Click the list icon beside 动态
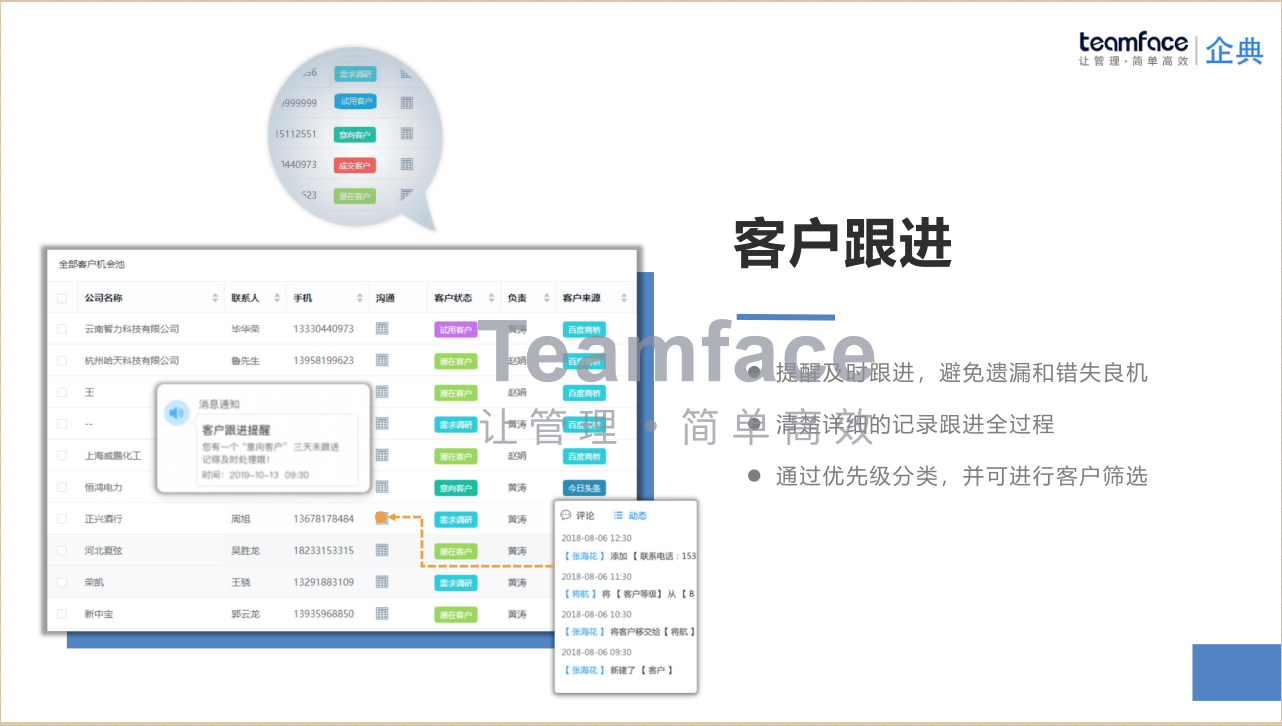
* * *
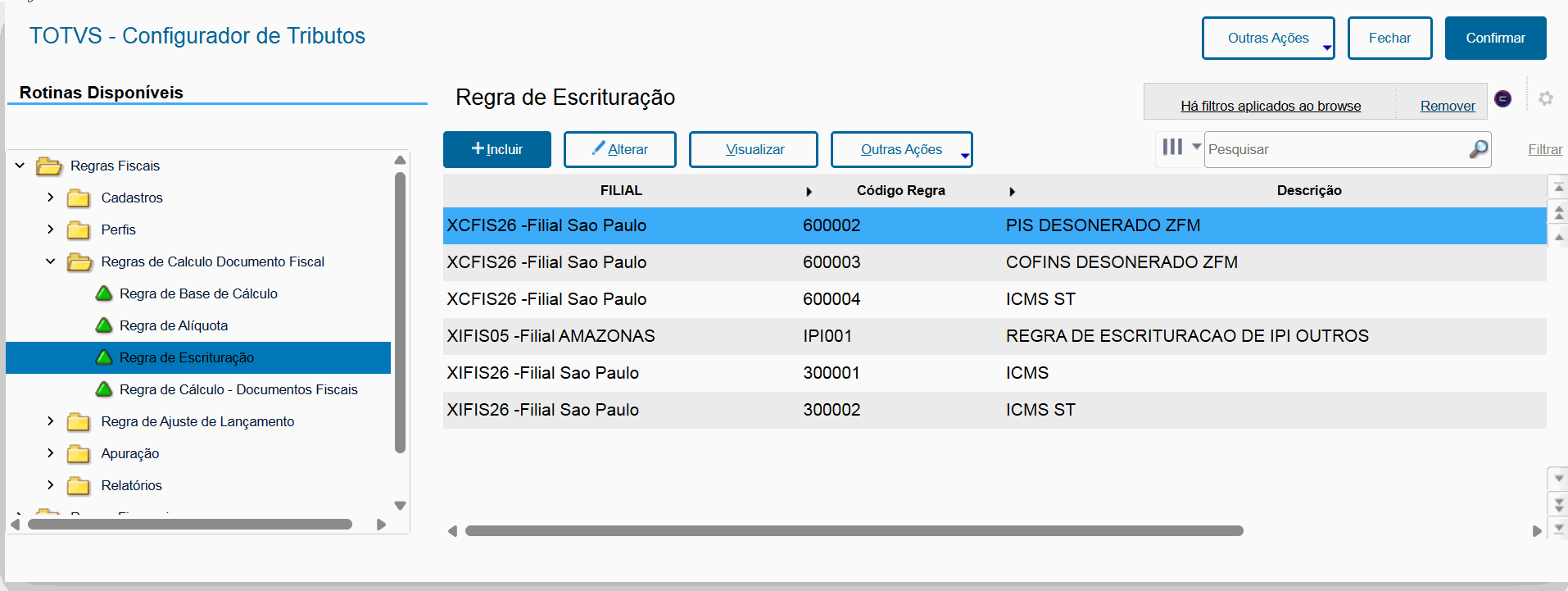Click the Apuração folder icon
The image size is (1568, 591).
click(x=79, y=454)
==
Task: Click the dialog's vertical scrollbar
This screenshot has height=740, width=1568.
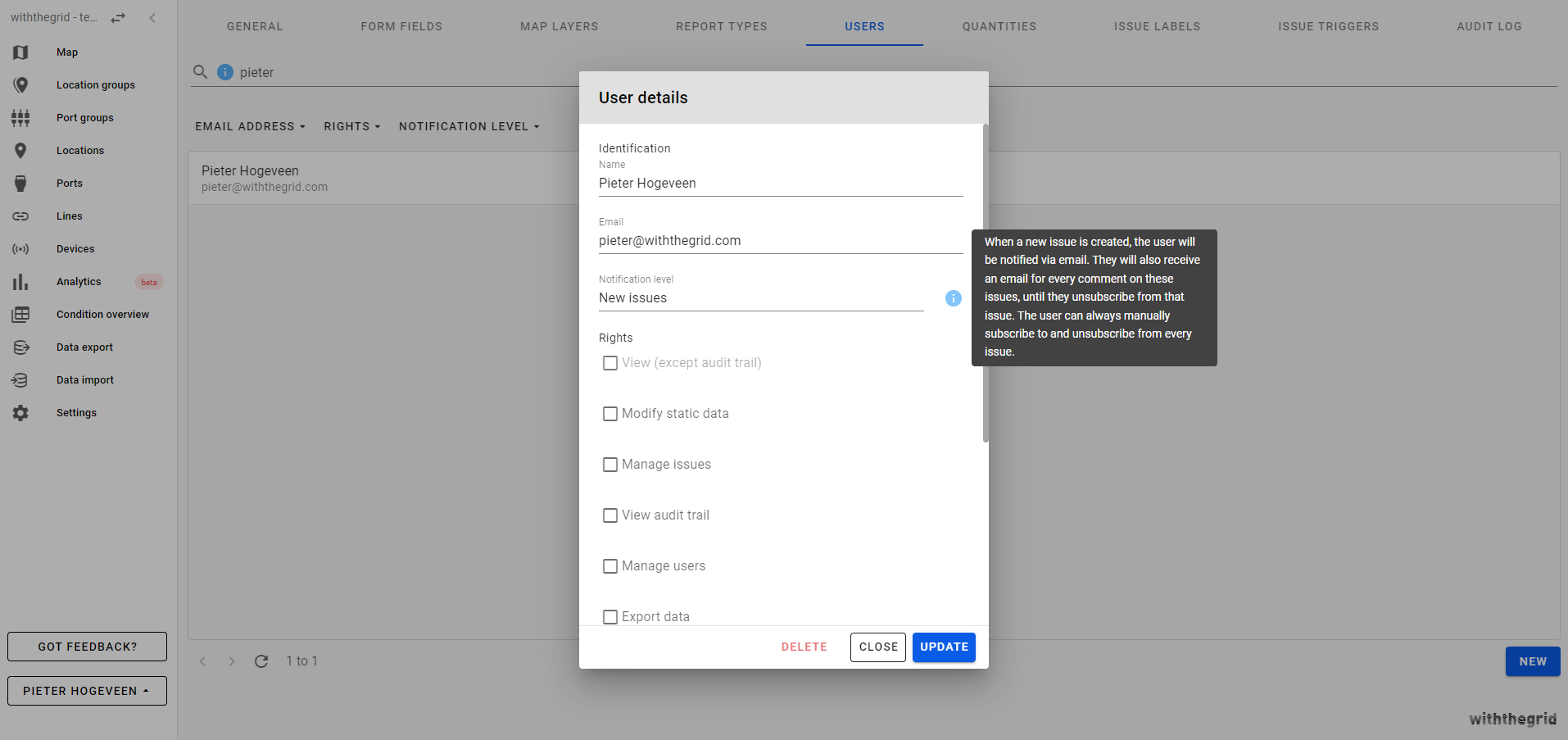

» WHAT YOU ARE ASKED TO DO
Once you find the line with "Task: Click the dialog's vertical scrollbar" above, print it and every line after it up to and including the line with "This screenshot has height=740, width=1568.", exactly as written and nothing else.

» EXERCISE SOLUTION
Task: Click the dialog's vertical scrollbar
This screenshot has height=740, width=1568.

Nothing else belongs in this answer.